SourceAmerica’s Finals Event and Virtual Awards Show streams on Wednesday, April 7, 11 a.m.-12:30 p.m. PST, and is free and open to the public. All viewers are invited to cast their vote for the People’s Choice Award. Register and vote.
Four students from Catlin Gabel are competing in the SourceAmerica Design Challenge, an annual competition that brings together high school and college teams from across the nation to develop concepts and prototypes of assistive technology that will improve the lives of people with disabilities. They are one of only five high school finalists, along with three college teams, and the only group from Oregon invited to compete in the national engineering event.
The team’s innovative solution is a Ziploc bag opening and closing device, they call “ZipBag” that safely and easily allows people with limb differences and lower dexterity to handle resealable bags in a work environment.
The Catlin Gabel team was one of only five high school design teams, along with three college team, in the nation to be chosen for the SourceAmerica finals. Winners will be announced at a virtual awards ceremony on April 7. This year, the ceremony will include a People’s Choice Award, with a winner selected by those watching the ceremony.
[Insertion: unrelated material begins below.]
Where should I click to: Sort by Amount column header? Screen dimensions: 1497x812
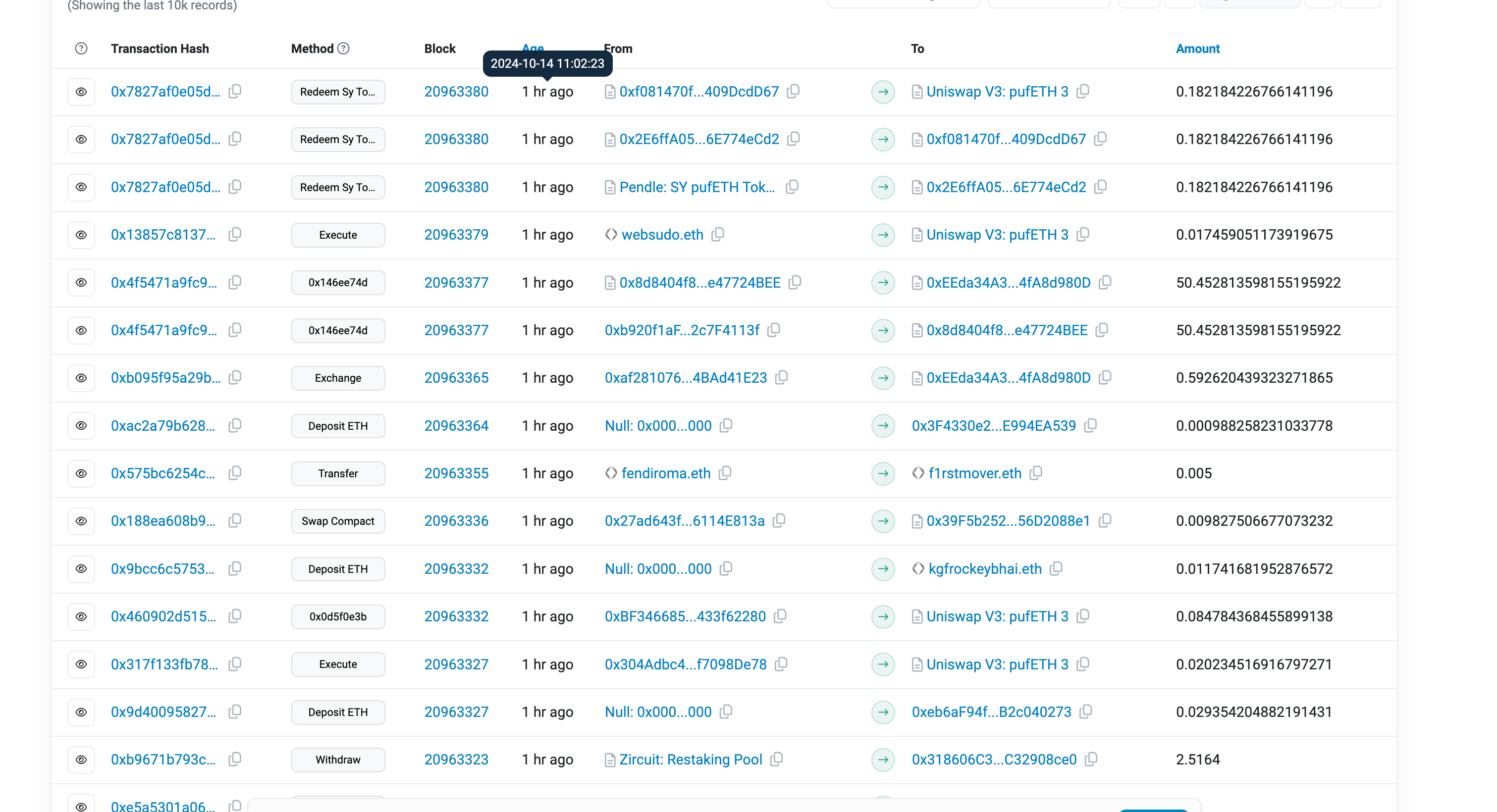1197,49
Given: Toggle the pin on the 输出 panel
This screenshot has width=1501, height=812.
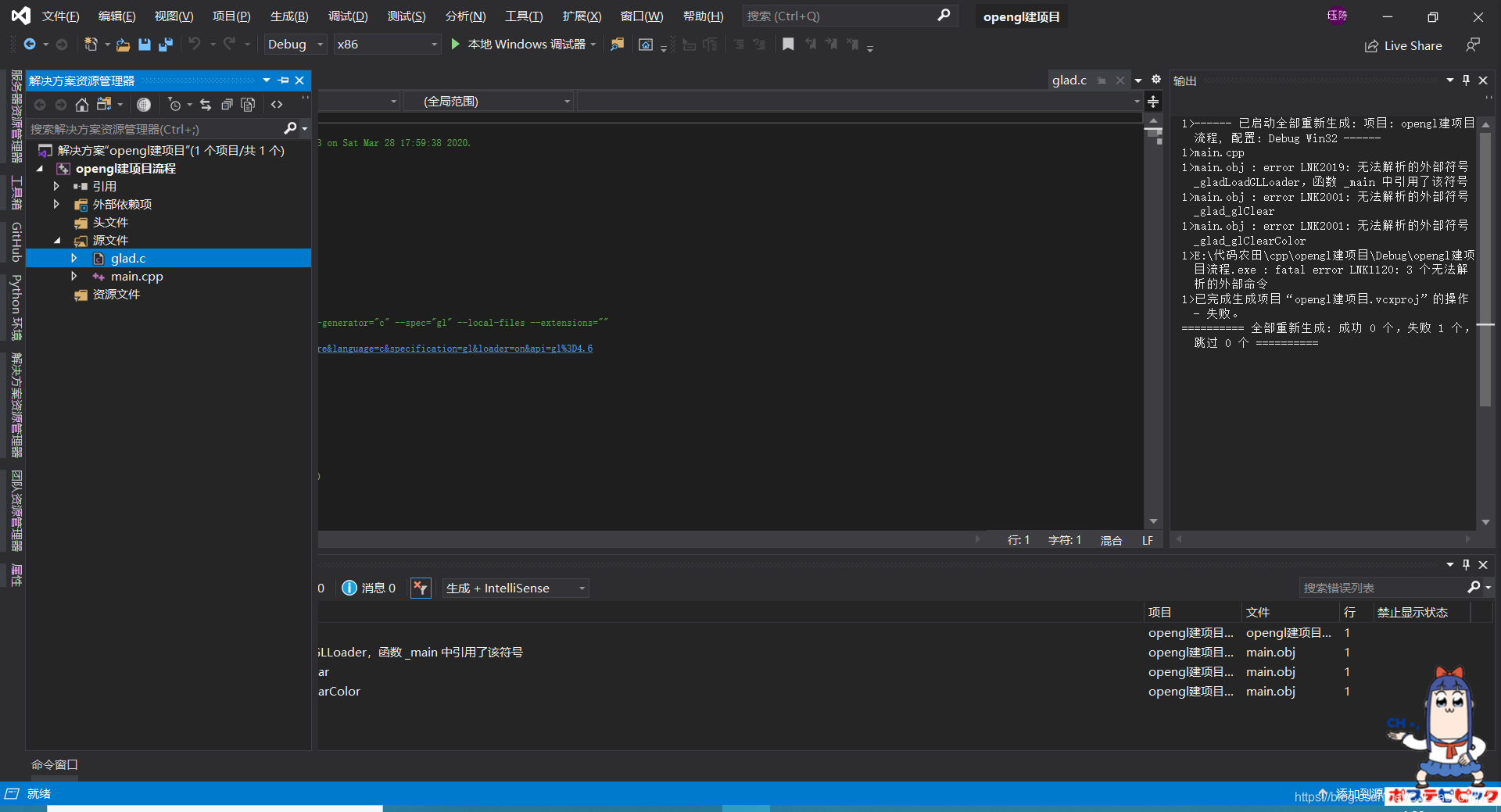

The ZipBag team, comprised of senior Eric Wang (the team leader), and sophomores Lucas Holliday, Ben Rosenfeld, and Keola Edelen Hare, partnered with the nonprofit On-the-Move PDX to deepen their understanding of the needs of those with disabilities. They then developed a concept, built a protype, and beta tested their invention. Utilizing foot pedals and a simple design, ZipBag requires the use of only one hand and a minimal amount of fine motor skills to operate. The student inventors created a video about the “why” behind their idea, the iteration process, and creation of the solution itself. It can be watched here.
Though they were not selected for the SourceAmerica finals, three additional Catlin Gabel engineering teams submitted their ideas to the competition. Dale Yocum, who is the director of Catlin Gabel’s extracurricular engineering program, is especially proud of the way the students were able to collaborate remotely this year. “SourceAmerica didn’t’ think that teams would be able to fabricate prototypes this year, but three of our four teams were able to build prototypes at home without extensive lab access.”
- Thread Tail Trimming - Kristen Cohrs (team leader), Kaz Malhotra, Megan Cover, and Josh Negreanu. In the garment industry, trimming extra threads (called thread tails) can be difficult for people with disabilities. This team created a 3D printed shell that integrates a shaver and vacuum into a device that makes this task much quicker.
- Integrated Time Clock and Task Tracking - Nate Sales and Seth Knights (team leaders), and Julia Kiaer. This team built a cloud-based application for a clock that not only tracks time, but allows people with cognitive disabilities to be more independent by keeping tabs on tasks that need doing while not assuming the ability to read.
- Packing Slip Application - Julia Kiaer (team leader), Jack Sturman, Ethan Hargunani, Grace Chen, Emmalyn Chen, and Leonard Yan. Applying packing slips to boxes in a consistent way can be challenging. This team brainstormed and developed a CAD for a device that addresses that problem.